_Exercise requirements_
The number of lines holding the string "computer" is all that is wanted; count them in the records below.

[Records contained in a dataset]

BEGIN

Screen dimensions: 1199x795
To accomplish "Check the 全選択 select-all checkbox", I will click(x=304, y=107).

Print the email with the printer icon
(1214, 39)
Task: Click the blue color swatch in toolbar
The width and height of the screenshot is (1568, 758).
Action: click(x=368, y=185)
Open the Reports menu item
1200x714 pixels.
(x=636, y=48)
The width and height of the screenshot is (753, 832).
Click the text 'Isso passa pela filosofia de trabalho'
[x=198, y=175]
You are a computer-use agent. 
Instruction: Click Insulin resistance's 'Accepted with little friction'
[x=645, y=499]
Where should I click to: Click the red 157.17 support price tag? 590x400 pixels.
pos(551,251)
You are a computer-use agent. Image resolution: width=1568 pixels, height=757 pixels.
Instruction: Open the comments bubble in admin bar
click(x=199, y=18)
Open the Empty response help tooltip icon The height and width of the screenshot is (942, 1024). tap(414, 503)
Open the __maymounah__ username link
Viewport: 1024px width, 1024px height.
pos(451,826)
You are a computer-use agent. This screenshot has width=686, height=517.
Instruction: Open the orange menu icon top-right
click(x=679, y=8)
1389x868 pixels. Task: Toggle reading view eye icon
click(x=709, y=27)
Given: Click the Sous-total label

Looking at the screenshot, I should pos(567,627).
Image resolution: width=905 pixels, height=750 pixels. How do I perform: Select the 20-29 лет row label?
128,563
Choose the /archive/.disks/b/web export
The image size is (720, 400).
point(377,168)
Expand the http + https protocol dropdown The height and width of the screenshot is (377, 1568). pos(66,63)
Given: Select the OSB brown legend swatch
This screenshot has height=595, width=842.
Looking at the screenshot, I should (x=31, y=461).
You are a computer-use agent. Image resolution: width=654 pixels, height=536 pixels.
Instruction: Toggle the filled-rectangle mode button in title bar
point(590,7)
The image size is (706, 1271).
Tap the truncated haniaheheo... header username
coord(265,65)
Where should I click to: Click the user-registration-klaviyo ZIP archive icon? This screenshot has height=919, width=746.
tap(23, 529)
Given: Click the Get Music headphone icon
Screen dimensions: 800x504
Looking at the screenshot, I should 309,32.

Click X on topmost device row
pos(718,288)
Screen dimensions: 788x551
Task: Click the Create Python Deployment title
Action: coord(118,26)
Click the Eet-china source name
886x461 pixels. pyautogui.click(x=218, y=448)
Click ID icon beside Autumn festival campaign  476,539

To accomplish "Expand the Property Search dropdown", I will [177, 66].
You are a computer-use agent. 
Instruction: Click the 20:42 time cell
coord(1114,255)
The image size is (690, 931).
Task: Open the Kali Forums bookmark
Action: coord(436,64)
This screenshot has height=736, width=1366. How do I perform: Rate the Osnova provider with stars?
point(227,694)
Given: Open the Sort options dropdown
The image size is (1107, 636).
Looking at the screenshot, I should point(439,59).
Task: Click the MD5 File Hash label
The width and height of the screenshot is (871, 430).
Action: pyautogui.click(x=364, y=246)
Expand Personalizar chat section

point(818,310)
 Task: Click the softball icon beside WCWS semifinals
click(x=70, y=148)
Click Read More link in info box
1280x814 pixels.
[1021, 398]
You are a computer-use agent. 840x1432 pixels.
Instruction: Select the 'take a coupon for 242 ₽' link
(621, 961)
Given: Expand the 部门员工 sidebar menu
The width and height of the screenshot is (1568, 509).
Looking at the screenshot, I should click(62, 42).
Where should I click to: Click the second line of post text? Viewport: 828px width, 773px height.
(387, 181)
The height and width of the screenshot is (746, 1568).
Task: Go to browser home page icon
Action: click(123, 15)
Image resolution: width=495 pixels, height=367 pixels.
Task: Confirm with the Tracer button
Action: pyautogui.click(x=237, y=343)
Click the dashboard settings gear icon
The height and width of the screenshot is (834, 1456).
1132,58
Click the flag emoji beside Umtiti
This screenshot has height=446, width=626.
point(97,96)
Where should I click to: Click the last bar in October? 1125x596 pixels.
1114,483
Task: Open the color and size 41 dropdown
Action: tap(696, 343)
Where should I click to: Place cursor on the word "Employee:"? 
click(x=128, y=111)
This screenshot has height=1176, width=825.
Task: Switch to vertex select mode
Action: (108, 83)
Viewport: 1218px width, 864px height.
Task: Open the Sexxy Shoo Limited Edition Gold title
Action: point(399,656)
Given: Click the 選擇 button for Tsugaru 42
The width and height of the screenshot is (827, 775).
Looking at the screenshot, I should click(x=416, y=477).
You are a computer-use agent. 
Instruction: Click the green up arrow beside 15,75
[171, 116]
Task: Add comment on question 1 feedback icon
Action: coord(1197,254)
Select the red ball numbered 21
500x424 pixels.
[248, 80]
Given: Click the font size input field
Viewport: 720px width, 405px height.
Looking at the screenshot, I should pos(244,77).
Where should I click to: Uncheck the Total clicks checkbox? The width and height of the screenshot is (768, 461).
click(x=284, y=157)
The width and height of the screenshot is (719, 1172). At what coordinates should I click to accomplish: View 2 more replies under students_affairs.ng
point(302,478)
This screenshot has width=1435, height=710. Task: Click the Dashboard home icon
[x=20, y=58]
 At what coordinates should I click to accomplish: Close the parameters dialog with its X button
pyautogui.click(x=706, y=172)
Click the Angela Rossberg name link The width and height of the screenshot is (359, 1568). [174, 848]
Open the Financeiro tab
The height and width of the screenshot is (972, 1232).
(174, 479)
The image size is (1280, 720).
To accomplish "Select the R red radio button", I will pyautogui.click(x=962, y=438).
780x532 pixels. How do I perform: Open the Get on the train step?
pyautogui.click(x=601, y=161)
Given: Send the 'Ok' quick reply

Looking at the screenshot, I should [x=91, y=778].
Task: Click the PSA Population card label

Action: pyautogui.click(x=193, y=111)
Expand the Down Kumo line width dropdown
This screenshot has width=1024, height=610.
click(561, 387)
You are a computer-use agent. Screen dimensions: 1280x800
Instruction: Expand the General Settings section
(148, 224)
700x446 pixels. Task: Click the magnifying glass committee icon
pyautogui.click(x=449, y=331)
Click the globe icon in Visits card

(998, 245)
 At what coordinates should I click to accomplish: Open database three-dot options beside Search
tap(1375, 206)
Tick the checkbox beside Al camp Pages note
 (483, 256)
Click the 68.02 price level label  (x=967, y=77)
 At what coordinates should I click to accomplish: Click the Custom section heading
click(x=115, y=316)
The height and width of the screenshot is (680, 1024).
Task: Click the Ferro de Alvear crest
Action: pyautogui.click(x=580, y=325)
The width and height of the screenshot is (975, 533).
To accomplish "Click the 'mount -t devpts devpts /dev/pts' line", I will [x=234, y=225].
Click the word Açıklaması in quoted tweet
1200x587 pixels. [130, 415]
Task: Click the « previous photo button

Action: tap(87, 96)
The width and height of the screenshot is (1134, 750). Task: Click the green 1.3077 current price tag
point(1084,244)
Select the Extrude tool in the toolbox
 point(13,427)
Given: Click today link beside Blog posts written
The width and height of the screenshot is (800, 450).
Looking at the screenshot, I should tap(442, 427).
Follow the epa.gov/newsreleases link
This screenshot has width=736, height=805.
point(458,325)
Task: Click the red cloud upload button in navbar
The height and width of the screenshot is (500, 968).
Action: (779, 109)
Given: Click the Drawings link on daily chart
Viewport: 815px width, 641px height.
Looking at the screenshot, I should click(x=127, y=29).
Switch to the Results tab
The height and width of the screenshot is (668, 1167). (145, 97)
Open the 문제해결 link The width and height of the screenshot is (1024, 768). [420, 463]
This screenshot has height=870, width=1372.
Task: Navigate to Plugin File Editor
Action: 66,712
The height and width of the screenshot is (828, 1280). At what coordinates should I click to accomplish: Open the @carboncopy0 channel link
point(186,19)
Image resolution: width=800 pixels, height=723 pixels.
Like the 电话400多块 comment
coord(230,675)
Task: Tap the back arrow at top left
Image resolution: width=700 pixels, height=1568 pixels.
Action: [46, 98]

END

_Task response_
8